Прошли пять лет учебы в Политехническом институте.
Все эти годы я напряженно и увлеченно учился. Длинные
зимние вечера я просиживал в институтской библиотеке
до самого ее закрытия. Ни студенческие выпивки, ни столь
популярные в то время вечера танцев не интересовали
меня, и потому в кануны праздников и нового года случалось,
что я оставался единственным читателем в огромном зале.
Однако, как уже упоминалось, я урывал очень много времени
от учебы для своих философских и внепрограммных научных
занятий. Кроме того, вся наша учебная группа очень увлекалась
искусством. Это была маленькая группа — всего 11 человек,
из которых 7 были евреями. Мы все вместе посещали курсы
по истории изобразительных искусств, по музыковедению;
неисчислимое количество дней проводили в Эрмитаже и
старались не пропустить ни одного концерта в Большом
или Малом залах филармонии. В течение нескольких лет
мы вместе посещали еженедельные лекции о классической
музыке, которые очень увлекательно и с огромным успехом
читал музыковед Энтелис.
Разумеется, я оставался комсомольцем, а на одном из
курсов был даже избран комсоргом группы.
Я выступал на собраниях и повторял штампованные фразы,
почерпнутые из последнего номера газеты. Не могу сказать,
чтобы лживость моего поведения особенно меня угнетала.
Лгали все, ложь стала давным-давно усвоенной привычкой,
а единственной альтернативой было встать, во всеуслышание
заявить: «Не хочу притворяться, хочу выйти из комсомола»,
— и... отправиться в Сибирь. Увы, я не встал и не заявил,
и, признаюсь, даже в мыслях моих этого никогда не было.
Будучи на третьем курсе, я стал работать в гидравлической
лаборатории.
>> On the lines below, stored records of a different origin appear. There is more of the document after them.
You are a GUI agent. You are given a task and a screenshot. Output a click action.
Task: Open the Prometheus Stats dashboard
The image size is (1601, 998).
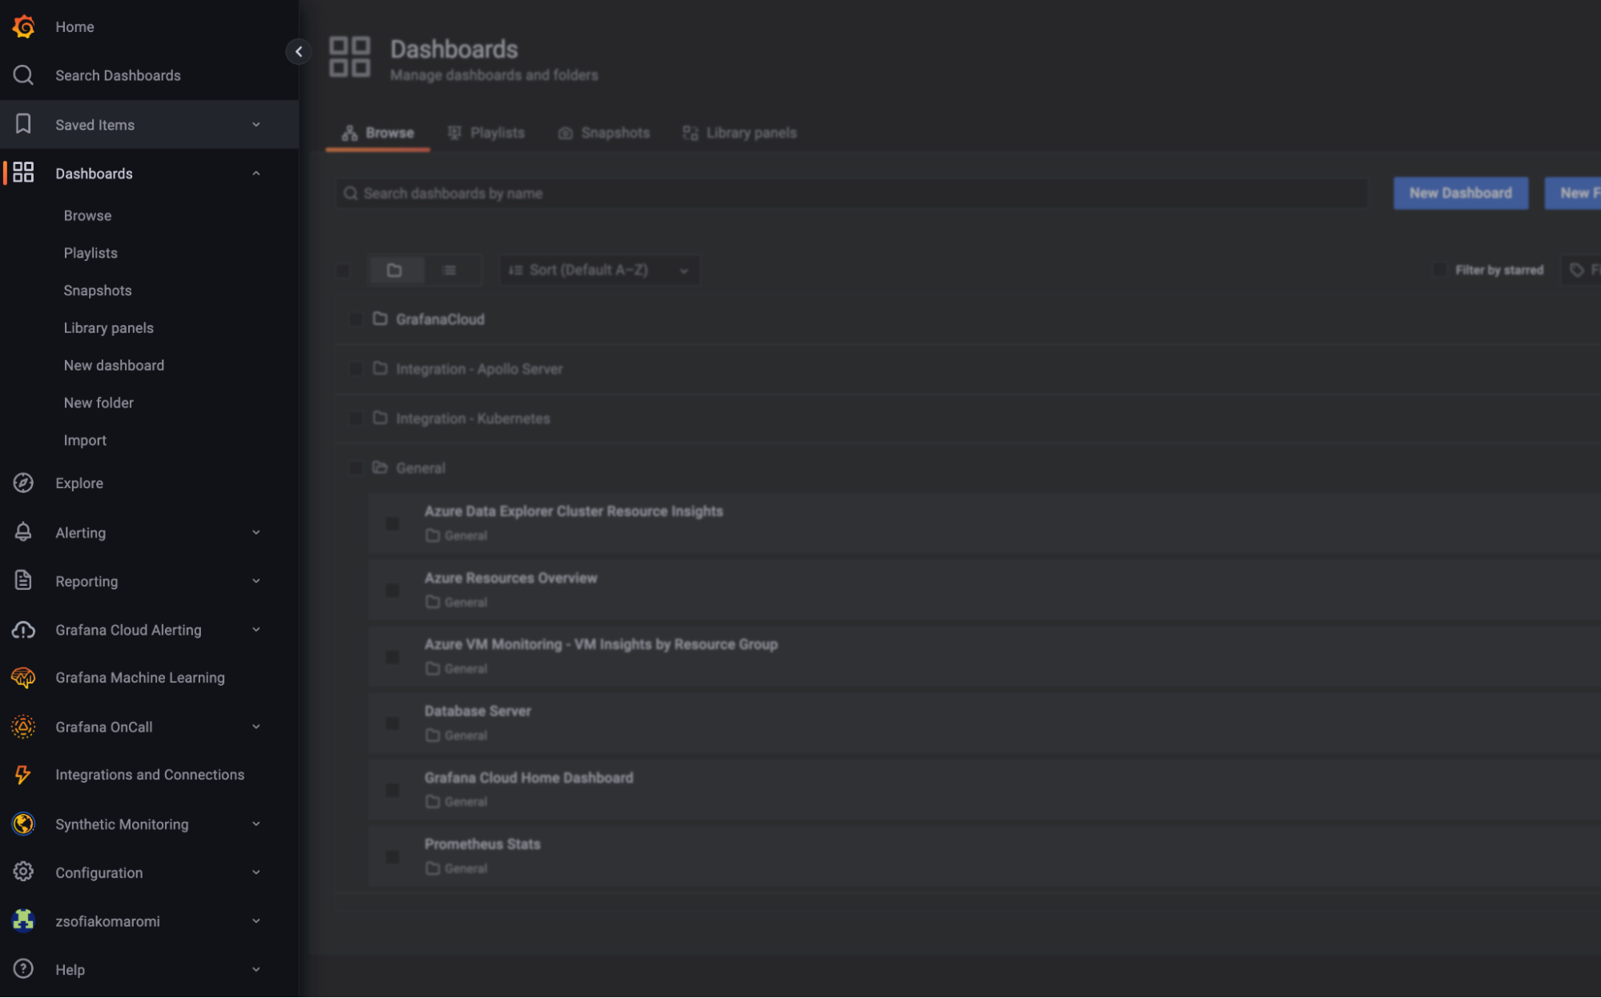click(481, 844)
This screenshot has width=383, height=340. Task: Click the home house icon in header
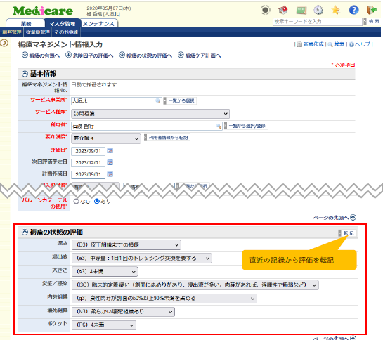[283, 10]
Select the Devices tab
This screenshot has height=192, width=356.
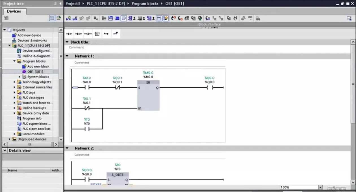coord(14,11)
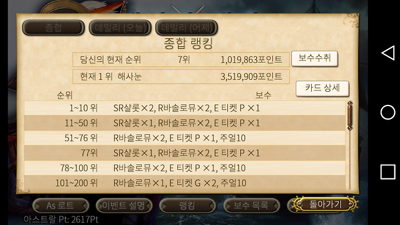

Хотя моя роль поначалу была вспомогательной,
сам факт моего участия в научных исследованиях приводил
меня в трепет.
Помню, как однажды в процессе работы я спроектировал
какое-то простенькое устройство, начертил его, сдал
чертеж в мастерскую и через несколько дней получил мое
детище готовым. Это произвело на меня впечатление чуда.
Казалось удивительным, что мой замысел, воплотившийся
первоначально в условном рисунке плоского чертежа, стал
вдруг осязаемым, реально существующим... Впрочем, работа
в лаборатории приносила также и весьма необходимый заработок,
который вместе со стипендией обеспечивал мне скромное,
но вполне безбедное существование.
Экзамены, бывшие для многих студентов бедствием, воспринимались
мною как праздник, как азартная игра. Я любил экзаменоваться
у преподавателей, у которых экзамен превращался в состязание,
в единоборство на поприще глубины знаний и сообразительности.
Летом мы проходили инженерную практику на строительстве
гидротехнических сооружений. Эти сооружения входили
в моду, поскольку Сталин — «зодчий коммунизма» — как
раз распорядился приступить к «великим стройкам коммунизма»,
включавшим несколько крупных гидроэлектростанций, а
также Волго-Донской судоходный канал.
На строительстве этого канала я пробыл все лето 1951
года. Я находился на участке, примыкавшем к Дону. До
сих пор у меня перед глазами бескрайняя, выжженная солнцем,
пыльная степь, по которой конвоиры-казахи с собаками
гонят тянущиеся до самого горизонта колонны рабочих-арестантов.
Жара стояла все время выше сорока градусов, но люди
работали исступленно, поскольку это обеспечивало зачет
одного дня заключения за три. Я близко познакомился
со многими заключенными, выслушал сотни душераздирающих
историй... Я научился там кое-чему и по гидротехнике,
однако несомненно, что столкновение лицом к лицу с неведомыми
мне раньше сторонами жизни было еще более важным и поучительным.